Aim of the task> Identify all lines of the data containing the string "with" and copy them.

Exercise materials>
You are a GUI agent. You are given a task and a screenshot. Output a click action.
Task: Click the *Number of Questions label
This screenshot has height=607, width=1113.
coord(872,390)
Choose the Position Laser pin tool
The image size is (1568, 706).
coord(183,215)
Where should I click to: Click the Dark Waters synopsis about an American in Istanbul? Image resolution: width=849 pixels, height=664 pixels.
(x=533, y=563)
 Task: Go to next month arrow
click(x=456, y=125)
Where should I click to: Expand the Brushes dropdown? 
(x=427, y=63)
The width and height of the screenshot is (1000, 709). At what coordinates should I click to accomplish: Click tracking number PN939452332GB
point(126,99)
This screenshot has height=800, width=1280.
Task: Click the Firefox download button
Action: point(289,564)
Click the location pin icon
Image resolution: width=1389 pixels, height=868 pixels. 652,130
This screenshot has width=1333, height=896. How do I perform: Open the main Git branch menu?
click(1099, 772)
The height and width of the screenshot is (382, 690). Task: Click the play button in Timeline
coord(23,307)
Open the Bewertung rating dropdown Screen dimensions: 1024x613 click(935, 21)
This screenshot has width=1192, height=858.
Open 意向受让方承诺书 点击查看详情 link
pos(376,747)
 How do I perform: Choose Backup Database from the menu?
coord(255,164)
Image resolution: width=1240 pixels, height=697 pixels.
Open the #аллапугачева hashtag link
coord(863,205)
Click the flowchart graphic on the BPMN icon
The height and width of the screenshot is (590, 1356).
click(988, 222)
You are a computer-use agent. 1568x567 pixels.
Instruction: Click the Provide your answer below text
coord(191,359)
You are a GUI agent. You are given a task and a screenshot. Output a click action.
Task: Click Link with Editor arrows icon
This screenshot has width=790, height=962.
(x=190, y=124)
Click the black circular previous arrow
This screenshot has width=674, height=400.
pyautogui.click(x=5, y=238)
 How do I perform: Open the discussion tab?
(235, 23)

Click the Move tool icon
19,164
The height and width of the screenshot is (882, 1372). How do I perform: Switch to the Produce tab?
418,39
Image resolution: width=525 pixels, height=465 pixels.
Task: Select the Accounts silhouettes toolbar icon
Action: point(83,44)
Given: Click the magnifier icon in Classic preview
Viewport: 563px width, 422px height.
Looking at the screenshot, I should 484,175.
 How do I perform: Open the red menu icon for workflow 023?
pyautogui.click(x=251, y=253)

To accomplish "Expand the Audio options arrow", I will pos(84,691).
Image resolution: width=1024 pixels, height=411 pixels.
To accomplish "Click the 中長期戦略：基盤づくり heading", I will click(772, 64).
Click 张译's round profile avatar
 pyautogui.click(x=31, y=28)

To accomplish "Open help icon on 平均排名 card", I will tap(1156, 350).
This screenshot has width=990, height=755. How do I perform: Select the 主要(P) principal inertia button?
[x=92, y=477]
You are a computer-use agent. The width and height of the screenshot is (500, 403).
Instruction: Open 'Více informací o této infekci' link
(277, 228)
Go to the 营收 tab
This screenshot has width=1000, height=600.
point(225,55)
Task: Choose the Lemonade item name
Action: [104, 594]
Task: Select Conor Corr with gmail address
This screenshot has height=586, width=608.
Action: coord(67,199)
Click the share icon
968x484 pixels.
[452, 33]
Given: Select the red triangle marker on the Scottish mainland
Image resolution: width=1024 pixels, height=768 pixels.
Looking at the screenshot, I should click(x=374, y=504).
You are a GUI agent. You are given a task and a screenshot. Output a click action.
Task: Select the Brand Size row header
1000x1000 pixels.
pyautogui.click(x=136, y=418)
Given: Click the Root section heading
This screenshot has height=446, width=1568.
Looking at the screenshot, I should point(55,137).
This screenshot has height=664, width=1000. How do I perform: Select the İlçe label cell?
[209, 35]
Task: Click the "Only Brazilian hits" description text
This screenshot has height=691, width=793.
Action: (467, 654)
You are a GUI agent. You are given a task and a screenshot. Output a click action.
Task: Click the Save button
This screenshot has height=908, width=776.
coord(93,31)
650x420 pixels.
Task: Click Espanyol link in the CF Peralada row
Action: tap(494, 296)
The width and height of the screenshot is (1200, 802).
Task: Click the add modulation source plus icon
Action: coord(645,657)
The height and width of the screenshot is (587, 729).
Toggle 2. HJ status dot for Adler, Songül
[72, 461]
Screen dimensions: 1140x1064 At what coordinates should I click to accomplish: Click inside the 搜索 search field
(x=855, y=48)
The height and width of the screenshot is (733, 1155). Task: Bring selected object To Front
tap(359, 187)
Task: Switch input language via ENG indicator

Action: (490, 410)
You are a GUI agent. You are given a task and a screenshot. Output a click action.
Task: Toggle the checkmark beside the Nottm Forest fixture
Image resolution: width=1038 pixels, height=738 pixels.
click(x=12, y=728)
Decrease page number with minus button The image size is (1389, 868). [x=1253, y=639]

Your response>
Task: Click Link with Editor arrows icon
Task: Select Conor Corr with gmail address
Decrease page number with minus button The image size is (1389, 868). [x=1253, y=639]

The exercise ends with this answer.